Built for HIPAA from day one

Ethia handles personal health information, so we follow the same rules as your doctor's office and hospital. That's HIPAA — the U.S. law that governs how health data must be protected.

Every system we use has been chosen because it meets HIPAA requirements. Every employee with access to your data is trained on these requirements. Every connection between systems uses signed legal agreements (called Business Associate Agreements) that hold our partners to the same standards.

We don't sell your data

We will never sell your personal health information to advertisers, data brokers, insurance companies, or anyone else. This isn't a policy we could change next year — it's how we built the company.

When research organizations work with us, they only see anonymized data. That means your name, email, and any details that could identify you are removed before any researcher ever sees the information.

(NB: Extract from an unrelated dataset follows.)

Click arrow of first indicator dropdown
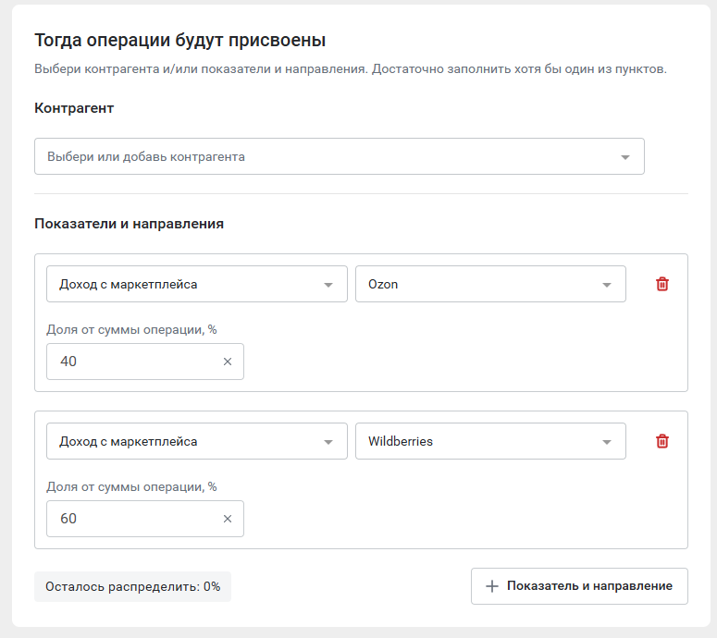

You always have the right to opt out of research entirely.

Your data isn't training anyone's AI

Ethia uses artificial intelligence to help interpret your lab results and answer your questions. The AI runs on Amazon's healthcare-compliant cloud, under a legal agreement that prohibits your data from being used to train any AI model.

This is different from typing your medical information into ChatGPT or another general-purpose AI. Those services may use what you type to train future versions of their software. Ethia does not. Period.

Encrypted everywhere

Every page on Ethia is loaded over a secure connection — the same kind your bank uses. When you upload a lab result or send a message, that information is scrambled in transit so no one can intercept it.

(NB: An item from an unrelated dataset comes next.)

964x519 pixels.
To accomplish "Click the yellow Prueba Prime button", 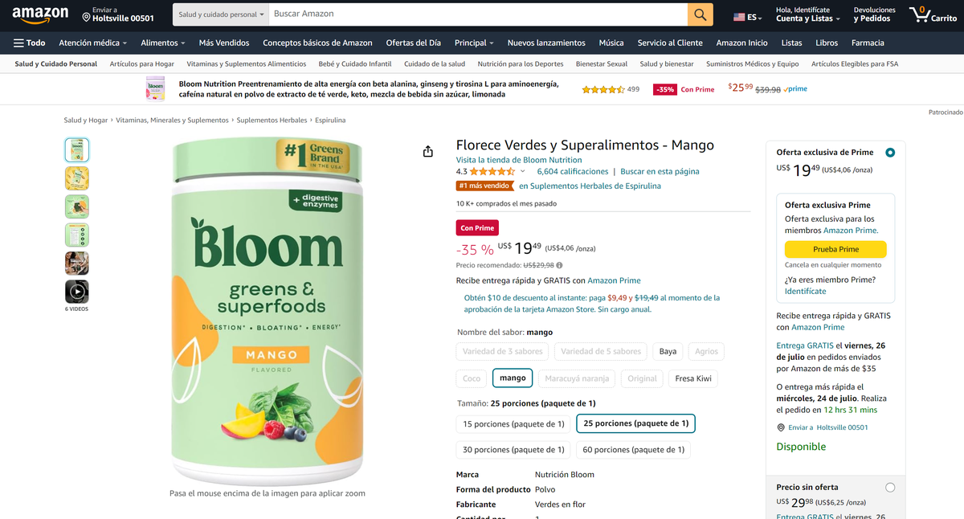I will point(835,250).
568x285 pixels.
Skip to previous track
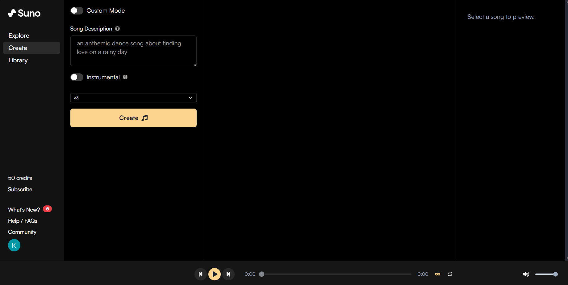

Your password is never stored as text we can read. We use one-way encryption, which means even our own engineers couldn't tell you what your password is — they could only help you reset it.

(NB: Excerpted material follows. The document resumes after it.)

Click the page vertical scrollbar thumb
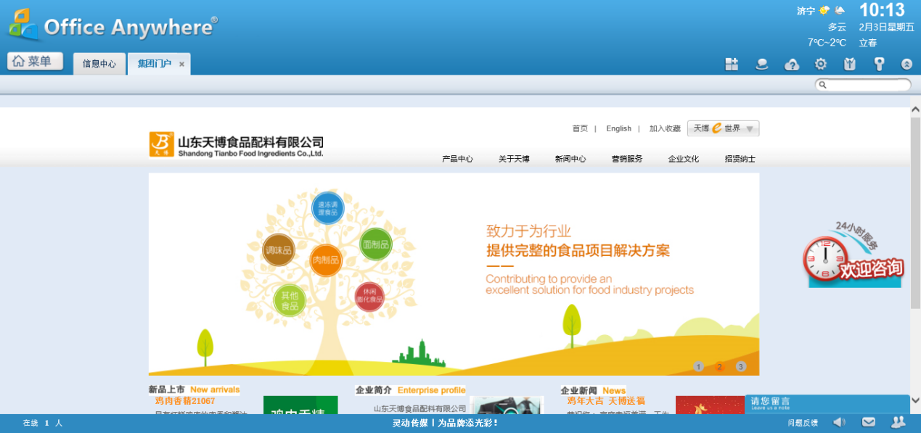 click(915, 218)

Your identity stays separate from your health data

We deliberately store who you are (your name, email, account information) in a different place than what's wrong with you (your lab results, symptoms, conditions). The two are linked only by an internal reference number that means nothing on its own.

What this means in practice: even in a worst-case scenario where one part of our system was compromised, an attacker would not have a usable list of people and their conditions. The two halves can only be connected through our application, which has its own protections.

Every access is tracked

Whenever something significant happens in your account — a login, a password change, a data export, a deletion request — we record it. This creates a permanent trail that protects you if something ever goes wrong.

You can request a copy of your access history at any time. We also use these records to detect suspicious activity, like someone trying to log in from an unusual location.

You're in control

Your health data belongs to you. We make sure you can:

• See everything we have on you — anytime, in plain language
• Export your data in a format you can take elsewhere
• Delete your account and all associated data with one request
• Choose what's shared with research and advocacy partners (or share nothing at all)
• Turn on extra protection like two-step login when you sign in

Visit your privacy settings any time you're logged in to manage these.

Why we built it this way

Ethia was founded by someone who spent twelve years navigating the U.S. healthcare system as a patient with chronic illness. That experience taught us how much trust patients are asked to give — and how rarely it's earned.

We're trying to build the kind of company we wish we had encountered along the way. One that treats your data the way you would: carefully, privately, and on your terms.